William Tecumseh Sherman
William Tecumseh Sherman is the U.S. Civil War general who famously said, "war is hell" -- and proved it with a destructive campaign through the South that burned the cities of Atlanta, Georgia and Columbia, South Carolina. A graduate of the military academy at West Point (1840), Sherman served without distinction during the Mexican War and, as a young lieutenant, was sent by President James Polk to report on California's gold rush (1847). Sherman left the military in 1853 and tried unsuccessfully to build a career in banking in California and law in Kansas before becoming the superintendent of the Louisiana Military Seminary (the forerunner of Louisiana State University).

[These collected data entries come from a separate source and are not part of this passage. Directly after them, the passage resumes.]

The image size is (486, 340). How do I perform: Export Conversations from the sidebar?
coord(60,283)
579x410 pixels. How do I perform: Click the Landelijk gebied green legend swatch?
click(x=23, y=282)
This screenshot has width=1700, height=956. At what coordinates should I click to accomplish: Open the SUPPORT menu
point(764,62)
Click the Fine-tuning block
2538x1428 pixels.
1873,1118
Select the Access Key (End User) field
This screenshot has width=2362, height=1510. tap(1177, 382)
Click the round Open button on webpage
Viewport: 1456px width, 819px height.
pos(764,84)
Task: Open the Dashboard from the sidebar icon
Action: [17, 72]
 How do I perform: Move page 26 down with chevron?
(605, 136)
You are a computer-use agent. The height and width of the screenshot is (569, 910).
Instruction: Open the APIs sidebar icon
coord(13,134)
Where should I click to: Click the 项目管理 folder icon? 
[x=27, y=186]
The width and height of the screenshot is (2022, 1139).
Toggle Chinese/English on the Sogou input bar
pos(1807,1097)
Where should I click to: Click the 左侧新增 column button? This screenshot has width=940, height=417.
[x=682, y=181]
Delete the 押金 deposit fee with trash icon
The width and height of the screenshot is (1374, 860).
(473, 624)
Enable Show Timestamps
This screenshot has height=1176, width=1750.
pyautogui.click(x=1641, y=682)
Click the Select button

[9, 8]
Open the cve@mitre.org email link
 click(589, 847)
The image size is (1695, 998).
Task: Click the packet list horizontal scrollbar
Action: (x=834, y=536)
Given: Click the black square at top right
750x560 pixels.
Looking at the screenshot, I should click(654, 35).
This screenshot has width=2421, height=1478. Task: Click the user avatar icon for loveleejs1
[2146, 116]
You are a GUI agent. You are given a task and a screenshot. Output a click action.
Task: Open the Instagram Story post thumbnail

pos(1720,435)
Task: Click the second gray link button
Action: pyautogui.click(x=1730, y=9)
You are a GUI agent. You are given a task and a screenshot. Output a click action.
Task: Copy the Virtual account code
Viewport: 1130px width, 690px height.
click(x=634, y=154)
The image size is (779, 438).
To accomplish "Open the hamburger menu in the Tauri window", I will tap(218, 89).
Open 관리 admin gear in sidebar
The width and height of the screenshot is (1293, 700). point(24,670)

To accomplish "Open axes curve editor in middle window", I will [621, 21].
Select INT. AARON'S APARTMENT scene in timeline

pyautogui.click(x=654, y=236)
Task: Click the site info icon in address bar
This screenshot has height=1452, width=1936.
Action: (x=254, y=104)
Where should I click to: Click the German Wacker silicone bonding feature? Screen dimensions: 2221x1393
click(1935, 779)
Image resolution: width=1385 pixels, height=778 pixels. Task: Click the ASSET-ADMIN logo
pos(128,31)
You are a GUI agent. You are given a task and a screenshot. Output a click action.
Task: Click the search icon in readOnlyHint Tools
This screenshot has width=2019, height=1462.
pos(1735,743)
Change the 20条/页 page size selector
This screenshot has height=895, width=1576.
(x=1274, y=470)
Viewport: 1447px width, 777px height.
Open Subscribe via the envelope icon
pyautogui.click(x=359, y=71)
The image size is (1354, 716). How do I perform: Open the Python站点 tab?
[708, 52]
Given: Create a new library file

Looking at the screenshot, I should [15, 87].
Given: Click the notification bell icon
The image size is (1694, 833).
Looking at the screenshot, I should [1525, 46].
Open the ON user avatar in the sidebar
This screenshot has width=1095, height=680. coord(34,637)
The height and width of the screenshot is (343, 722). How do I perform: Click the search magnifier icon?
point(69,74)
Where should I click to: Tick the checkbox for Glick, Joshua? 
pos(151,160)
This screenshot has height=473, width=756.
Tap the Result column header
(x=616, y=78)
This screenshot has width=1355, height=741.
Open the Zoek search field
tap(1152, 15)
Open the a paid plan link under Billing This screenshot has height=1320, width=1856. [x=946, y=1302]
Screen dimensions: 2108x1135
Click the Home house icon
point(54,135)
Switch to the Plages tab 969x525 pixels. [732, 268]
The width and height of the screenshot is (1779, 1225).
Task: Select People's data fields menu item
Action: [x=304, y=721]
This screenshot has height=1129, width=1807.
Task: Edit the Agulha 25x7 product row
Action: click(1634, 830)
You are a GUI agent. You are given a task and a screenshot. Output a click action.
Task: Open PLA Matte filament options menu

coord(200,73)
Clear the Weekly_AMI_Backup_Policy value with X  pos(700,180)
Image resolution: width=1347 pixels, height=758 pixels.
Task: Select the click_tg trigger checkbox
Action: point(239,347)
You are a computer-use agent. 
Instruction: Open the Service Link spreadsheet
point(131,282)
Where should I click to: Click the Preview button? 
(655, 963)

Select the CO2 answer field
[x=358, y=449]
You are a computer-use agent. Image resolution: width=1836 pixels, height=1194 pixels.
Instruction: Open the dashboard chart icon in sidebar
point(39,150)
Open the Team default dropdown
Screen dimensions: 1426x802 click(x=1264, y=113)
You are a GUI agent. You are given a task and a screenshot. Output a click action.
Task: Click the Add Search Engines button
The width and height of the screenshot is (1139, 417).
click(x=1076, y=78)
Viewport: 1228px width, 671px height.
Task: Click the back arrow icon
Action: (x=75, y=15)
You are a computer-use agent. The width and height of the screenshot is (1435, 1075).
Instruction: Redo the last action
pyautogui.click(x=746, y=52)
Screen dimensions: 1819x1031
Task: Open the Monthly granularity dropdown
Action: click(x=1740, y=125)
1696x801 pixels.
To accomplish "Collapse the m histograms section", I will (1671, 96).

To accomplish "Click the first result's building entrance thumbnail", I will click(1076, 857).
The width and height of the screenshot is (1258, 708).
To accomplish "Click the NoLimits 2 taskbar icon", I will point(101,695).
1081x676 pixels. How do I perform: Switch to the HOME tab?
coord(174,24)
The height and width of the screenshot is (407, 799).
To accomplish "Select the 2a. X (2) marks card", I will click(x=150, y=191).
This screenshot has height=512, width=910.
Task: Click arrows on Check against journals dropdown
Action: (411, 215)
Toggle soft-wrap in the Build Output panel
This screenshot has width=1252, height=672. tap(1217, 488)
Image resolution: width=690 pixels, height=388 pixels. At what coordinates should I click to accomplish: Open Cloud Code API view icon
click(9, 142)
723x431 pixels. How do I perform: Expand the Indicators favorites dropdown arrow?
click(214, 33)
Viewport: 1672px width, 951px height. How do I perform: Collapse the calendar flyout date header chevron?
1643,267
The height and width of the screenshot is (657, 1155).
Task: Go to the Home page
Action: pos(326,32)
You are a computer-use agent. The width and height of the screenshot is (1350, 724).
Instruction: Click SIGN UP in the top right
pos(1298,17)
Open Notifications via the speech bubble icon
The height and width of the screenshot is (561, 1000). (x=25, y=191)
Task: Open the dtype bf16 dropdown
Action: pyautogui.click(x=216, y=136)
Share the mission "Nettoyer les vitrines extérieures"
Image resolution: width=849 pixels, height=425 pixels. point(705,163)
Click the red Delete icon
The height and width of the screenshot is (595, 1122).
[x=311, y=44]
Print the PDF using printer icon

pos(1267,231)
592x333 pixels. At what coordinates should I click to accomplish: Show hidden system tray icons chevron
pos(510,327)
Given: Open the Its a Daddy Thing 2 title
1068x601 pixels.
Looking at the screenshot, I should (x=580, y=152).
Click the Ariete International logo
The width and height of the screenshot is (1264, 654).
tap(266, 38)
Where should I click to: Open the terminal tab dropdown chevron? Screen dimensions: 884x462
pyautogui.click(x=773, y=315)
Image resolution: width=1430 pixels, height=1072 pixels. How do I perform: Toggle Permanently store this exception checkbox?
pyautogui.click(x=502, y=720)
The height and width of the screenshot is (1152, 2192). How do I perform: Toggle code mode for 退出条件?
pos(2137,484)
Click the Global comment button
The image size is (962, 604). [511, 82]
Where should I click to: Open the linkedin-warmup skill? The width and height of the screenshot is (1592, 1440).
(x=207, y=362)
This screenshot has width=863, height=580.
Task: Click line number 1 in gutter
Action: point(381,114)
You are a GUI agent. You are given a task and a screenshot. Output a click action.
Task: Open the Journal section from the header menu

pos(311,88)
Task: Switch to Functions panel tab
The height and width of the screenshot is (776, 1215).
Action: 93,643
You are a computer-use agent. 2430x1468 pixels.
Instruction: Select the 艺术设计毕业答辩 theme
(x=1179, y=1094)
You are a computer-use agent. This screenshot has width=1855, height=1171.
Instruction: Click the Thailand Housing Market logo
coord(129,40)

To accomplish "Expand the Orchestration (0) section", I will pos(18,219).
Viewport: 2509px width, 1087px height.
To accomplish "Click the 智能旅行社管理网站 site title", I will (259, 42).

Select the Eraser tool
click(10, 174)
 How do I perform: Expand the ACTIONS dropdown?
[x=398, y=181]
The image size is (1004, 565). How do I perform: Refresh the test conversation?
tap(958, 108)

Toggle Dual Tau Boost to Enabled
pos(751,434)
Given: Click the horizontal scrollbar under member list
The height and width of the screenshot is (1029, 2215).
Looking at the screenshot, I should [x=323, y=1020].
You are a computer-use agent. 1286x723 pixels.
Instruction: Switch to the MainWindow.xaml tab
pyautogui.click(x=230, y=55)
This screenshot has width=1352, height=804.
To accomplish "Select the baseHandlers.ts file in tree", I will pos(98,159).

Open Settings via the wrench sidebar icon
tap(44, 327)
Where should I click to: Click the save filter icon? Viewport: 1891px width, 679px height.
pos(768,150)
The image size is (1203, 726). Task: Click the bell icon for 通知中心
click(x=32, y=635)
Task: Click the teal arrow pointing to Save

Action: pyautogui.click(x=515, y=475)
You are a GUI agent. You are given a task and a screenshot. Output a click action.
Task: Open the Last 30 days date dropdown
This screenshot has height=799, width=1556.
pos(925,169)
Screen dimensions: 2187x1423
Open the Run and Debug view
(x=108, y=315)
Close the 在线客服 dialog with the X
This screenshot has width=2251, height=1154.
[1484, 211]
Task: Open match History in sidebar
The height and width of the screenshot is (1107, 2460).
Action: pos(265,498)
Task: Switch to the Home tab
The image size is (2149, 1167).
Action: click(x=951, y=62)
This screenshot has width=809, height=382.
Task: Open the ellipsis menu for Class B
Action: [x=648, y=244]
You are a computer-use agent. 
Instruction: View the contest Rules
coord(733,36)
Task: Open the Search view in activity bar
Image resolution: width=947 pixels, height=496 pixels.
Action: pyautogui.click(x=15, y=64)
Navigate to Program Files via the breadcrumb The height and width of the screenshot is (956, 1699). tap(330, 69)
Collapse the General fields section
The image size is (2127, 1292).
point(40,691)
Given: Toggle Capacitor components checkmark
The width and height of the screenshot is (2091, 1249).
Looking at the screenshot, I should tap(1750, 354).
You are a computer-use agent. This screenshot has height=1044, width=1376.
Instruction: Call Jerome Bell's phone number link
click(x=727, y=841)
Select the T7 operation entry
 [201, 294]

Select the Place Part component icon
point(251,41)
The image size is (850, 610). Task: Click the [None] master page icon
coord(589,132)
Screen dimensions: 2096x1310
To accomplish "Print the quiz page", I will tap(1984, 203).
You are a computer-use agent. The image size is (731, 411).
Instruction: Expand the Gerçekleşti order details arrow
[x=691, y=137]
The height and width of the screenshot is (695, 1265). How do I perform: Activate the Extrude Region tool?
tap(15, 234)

After the South seceded, he returned to the army in 1861 as a colonel and went on to participate in some of the Civil War's biggest campaigns, including Bull Run, Shiloh, Vicksburg and Chattanooga.
In the spring of 1864 Sherman, who commanded the Union armies of the Cumberland, the Tennessee and the Ohio, began a spectacular drive against the armies of General Joseph E. Johnston that ended with the Union occupation of Atlanta. Sherman ordered the city evacuated and razed, part of his strategy to economically cripple and psychologically intimidate the rebels. After the Atlanta campaign he began his "March to the Sea," a property-destroying drive that began in November and ended with the occupation of Savannah on 21 December (his "Christmas present" to President Lincoln). Sherman then marched up through the Carolinas and received Johnston's surrender in North Carolina on 26 April 1865, just after Robert E. Lee surrendered to U. S. Grant at Appomattox (9 April). After the war Sherman served as the commander-in-chief of the army from 1869 to 1884, during which time he applied his ferocity to the Indian Wars in the West. His policy of expanding warfare beyond the battlefield and into the civilian infrastructure, called "total warfare" and "scorched earth" strategies, has led to him being known as one of the fathers of modern warfare. He is considered by some to be one of the Civil War's greatest heroes, but residents of the American southeast, especially Georgia, pretty much still hate him.
Sherman was named Tecumseh after the Shawnee chieftain; as a boy Sherman was raised by family friends, who had him baptized as William… Sherman was a prolific writer and published a two-volume memoir in 1875… Unwilling to be drafted to run for president, Sherman is known for saying, “If nominated, I will not run. If elected, I will not serve.”